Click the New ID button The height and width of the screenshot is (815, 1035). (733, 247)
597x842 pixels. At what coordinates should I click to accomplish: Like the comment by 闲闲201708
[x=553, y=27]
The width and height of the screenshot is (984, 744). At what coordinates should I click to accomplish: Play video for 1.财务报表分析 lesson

---------------

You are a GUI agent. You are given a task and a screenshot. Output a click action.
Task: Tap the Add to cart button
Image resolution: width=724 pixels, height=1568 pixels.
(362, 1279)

---------------

→ **GIVEN REQUEST**:
Transcribe the listing lines word for word, starting at the line containing "597x842 pixels. At" and ending at the line containing "The width and".

→ **EXERCISE SOLUTION**:
597x842 pixels. At what coordinates should I click to accomplish: Like the comment by 闲闲201708
[x=553, y=27]
The width and height of the screenshot is (984, 744). At what coordinates should I click to accomplish: Play video for 1.财务报表分析 lesson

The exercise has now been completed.